* **Task statement**
Please transcribe, word for word, only the lines from the one containing "The width and" through the last line of the records below, both included, and leave out every picture.

* **Records supplied**
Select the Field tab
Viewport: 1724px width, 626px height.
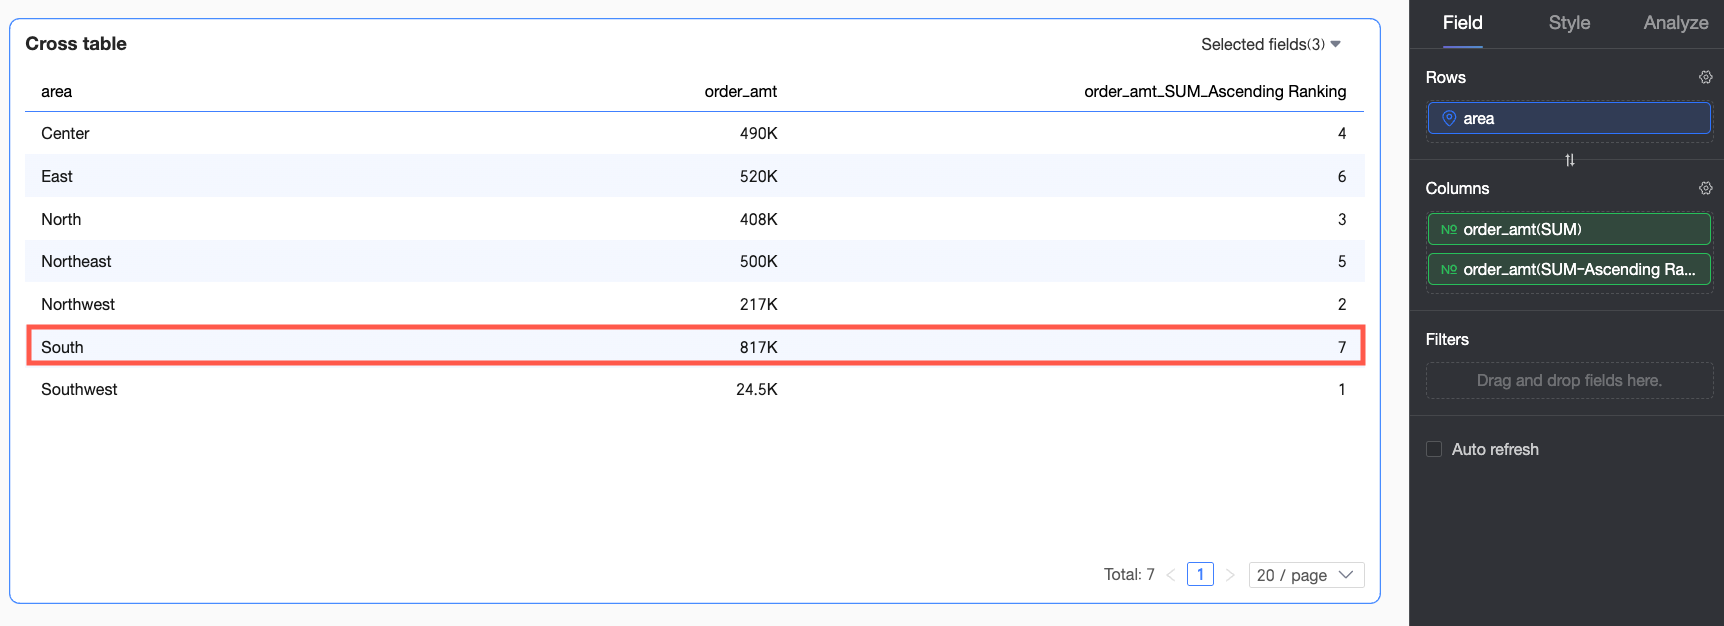1462,23
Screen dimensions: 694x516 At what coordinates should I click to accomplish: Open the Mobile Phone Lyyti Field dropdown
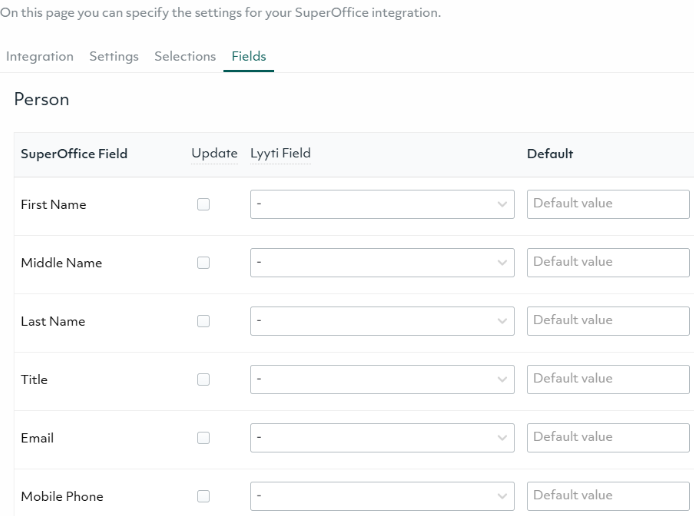(x=381, y=496)
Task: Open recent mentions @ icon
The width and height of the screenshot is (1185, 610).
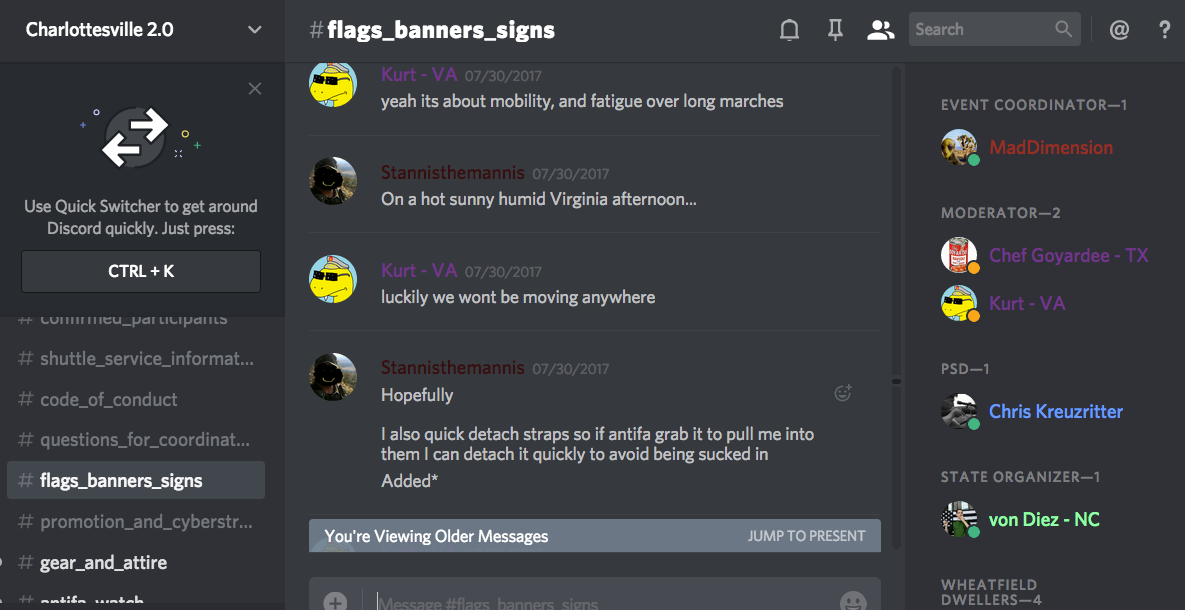Action: click(1119, 29)
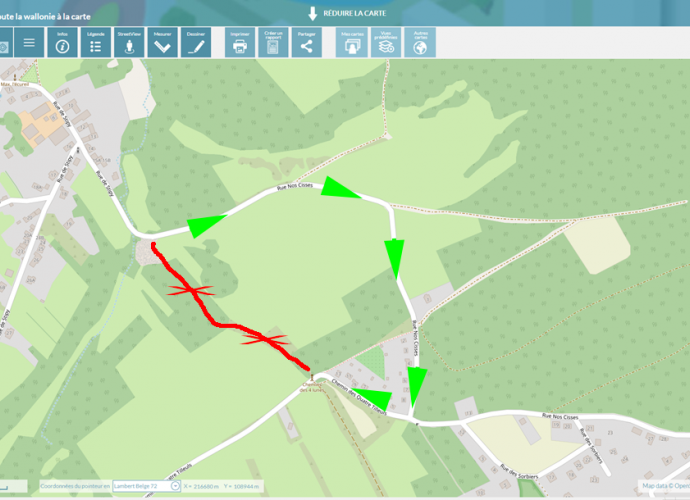Image resolution: width=690 pixels, height=500 pixels.
Task: Click the Imprimer printer icon
Action: tap(240, 42)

* **Response below**
The width and height of the screenshot is (1185, 610).
Action: click(1119, 29)
Image resolution: width=690 pixels, height=500 pixels.
Task: Click the Imprimer printer icon
Action: tap(240, 42)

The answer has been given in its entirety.